Die Debatte über eine Baulandmobilisierung wird seit Jahren geführt. Es ist eine unverändert hohe Nachfrage nach Bestands- und Neubauimmobilien vorhanden, insbesondere kleinere Wohneinheiten bleiben für den Eigenbedarf und als Kapitalanlage begehrt, wenngleich die Leistbarkeit – trotz historischem Niedrigzinsniveau – eine Herausforderung darstellt. Auch 2018 rechnet s REAL in diesem Bundesland weiterhin mit moderaten Preissteigerungen von ca. 2 bis 3 %.

Vorarlberg legt bei Preise weiter zu

Wohnen in Vorarlberg wird immer teuer. Die Preiskurve kennt nur eine Richtung: steil nach oben. Eigentumswohnungen und Grundstücke sind deutlich teurer geworden. Kleinere Haushaltsgrößen sorgen für eine große Nachfrage speziell bei Wohnungen bis 75 m².

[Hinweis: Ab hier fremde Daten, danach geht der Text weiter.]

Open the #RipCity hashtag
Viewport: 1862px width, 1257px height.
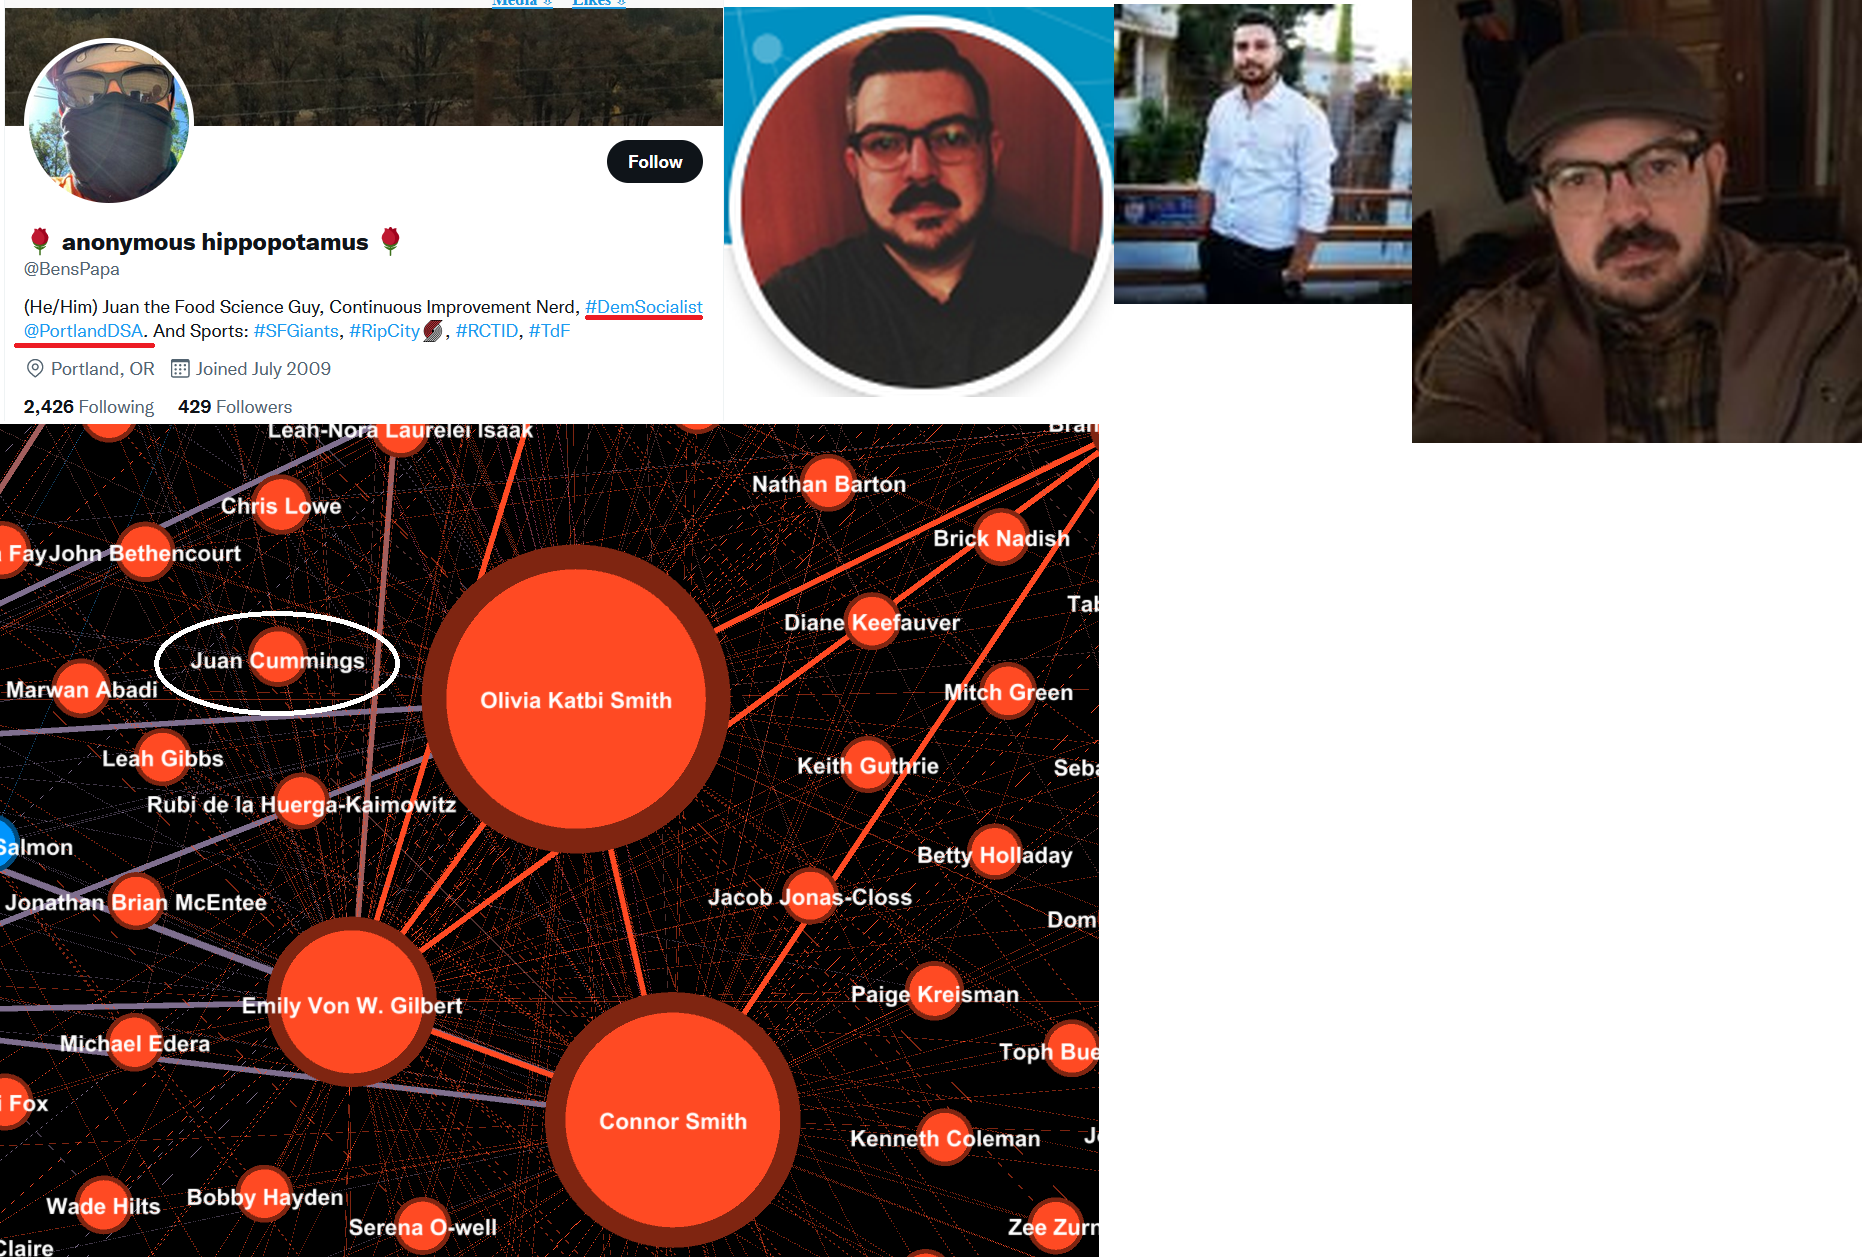(384, 331)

Gestiegen sind in den letzten zehn Jahren auch die Mieten. Bis 2014 war der Anstieg moderat, danach zeigt die Preiskurve deutlich nach oben. Die Steigerungsraten bei Mieten sind im Vergleich zu Wohnungen und Grundstücken geringer. Trotz einer enormen Nachfrage nach Mietwohnungen rechnet s REAL nicht damit, dass die Mietpreise in den Himmel wachsen. Anders die Situation bei Grundstücken. Die Preise werden weiter steigen, weil Bauland in diesem kleinen, gebirgigen Bundes-land ein knappes Gut bleibt. Besonders betroffen: Die Preise von Grundstücken in sehr guten Lagen.